IV., V. {¶ 32} In his Fourth and Fifth Assignments of Error, appellant raises, for the first time, an allegation that the trial court disregarded the Uniform Child Custody Jurisdiction Act ("UCCJA") in granting the CPO. Because this argument potentially entails the topic of subject matter jurisdiction, we will separately analyze these two assigned errors.

{¶ 33} Appellant essentially posits that appellee's UCCJA affidavit was fraudulent, and that the trial court failed to comply with UCCJA requirements. Cf. R.C. 3109.27. However, our review on appeal is limited to those materials in the record which were before the trial court. In re McClain, Licking App. No. 01CA92, 2002-Ohio-2467, citingState v. Ishmail (1978), 54 Ohio St.2d 402, 377 N.E.2d 500. Although appellant makes vague reference in his brief to "previous orders" from the State of Virginia, no documentation of same was provided to the trial court for review in appellant's motion to vacate. Accordingly, we find no demonstration by appellant of prejudicial error warranting reversal. App.R. 12.

{¶ 34} Appellant's Fourth and Fifth Assignments of Error are overruled.

VI., VII., VIII., IX., X., XII., XIII. {¶ 35} In his Sixth, Seventh, Eighth, Ninth, Tenth, Twelfth, and Thirteenth Assignments of Error, appellant raises certain alleged procedural and/or evidentiary issues concerning the April 2000 grant of the CPO. However, R.C. 3113.31(G) provides that a domestic violence full hearing civil protection order is a final appealable order. Martin v.Fisher (April 12, 2001), 2001 Cuyahoga App. No. 78993. Appellant failed to timely appeal the judgment entry granting the CPO, and none of the aforesaid assigned errors are legitimately targeted toward the actual judgment entry under appeal, i.e., the September 26, 2002 denial of his motion to vacate.

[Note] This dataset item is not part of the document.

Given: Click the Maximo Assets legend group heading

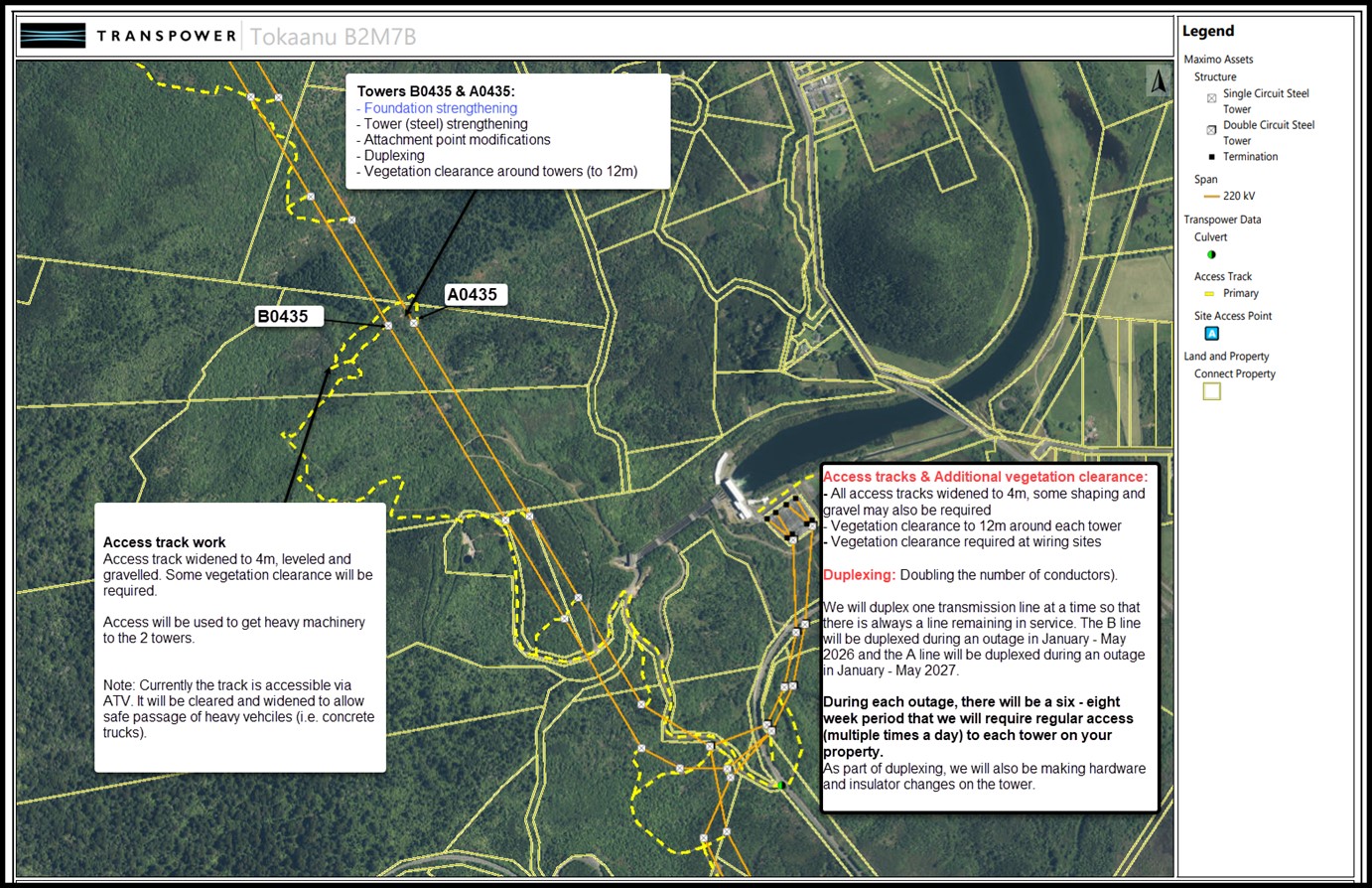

{¶ 36} Accordingly, appellant's Sixth, Seventh, Eighth, Ninth, Tenth, Twelfth, and Thirteenth Assignments of Error are overruled.

XI. {¶ 37} In his Eleventh Assignment of Error, appellant contends he was denied the effective assistance of counsel.

{¶ 38} A complaint of ineffective assistance of counsel is not a proper ground on which to reverse the judgment of a lower court in a civil case where the attorney was employed by a civil litigant. Roth v. Roth (1989), 65 Ohio App.3d 768, 776, 585 N.E.2d 482. In addition, we again note appellant acted pro se in the motion leading to the judgment entry presently under appeal, despite his untimely protestations against the events of April 2000. As such, there exists no attorney performance subject to possible appellate review at this time.

{¶ 39} Appellant's Eleventh Assignment of Error is overruled.

XIV. {¶ 40} In his Fourteenth Assignment of Error, appellant contends the April 2000 CPO is erroneous because it was signed by another domestic relations court judge than the one assigned. We disagree.

{¶ 41} In support of his position, appellant cites White v. SummitCty. (2000), 138 Ohio App.3d 116, 118. However, the Ninth District Court in that case recognized that an entry signed by an unassigned judge is voidable, not void. Moreover, the Court recognized that a deficient transfer does not always mandate reversal. Id. at 118. Rather, " '[a]ny party objecting to reassignment must raise that objection at the first opportunity to do so.' " Id., quoting Berger v. Berger (1981),3 Ohio App.3d 125, 131. We thus find appellant's challenge to the validity of the CPO on this basis, at this stage, to be without merit.

{¶ 42} Appellant's Fourteenth Assignment of Error is overruled.

{¶ 43} For the reasons stated in the foregoing opinion, the judgment of the Court of Common Pleas, Domestic Relations Division, Stark County, Ohio, is hereby affirmed.

By: Wise, J., Gwin, P, J., and Boggins, J., concur.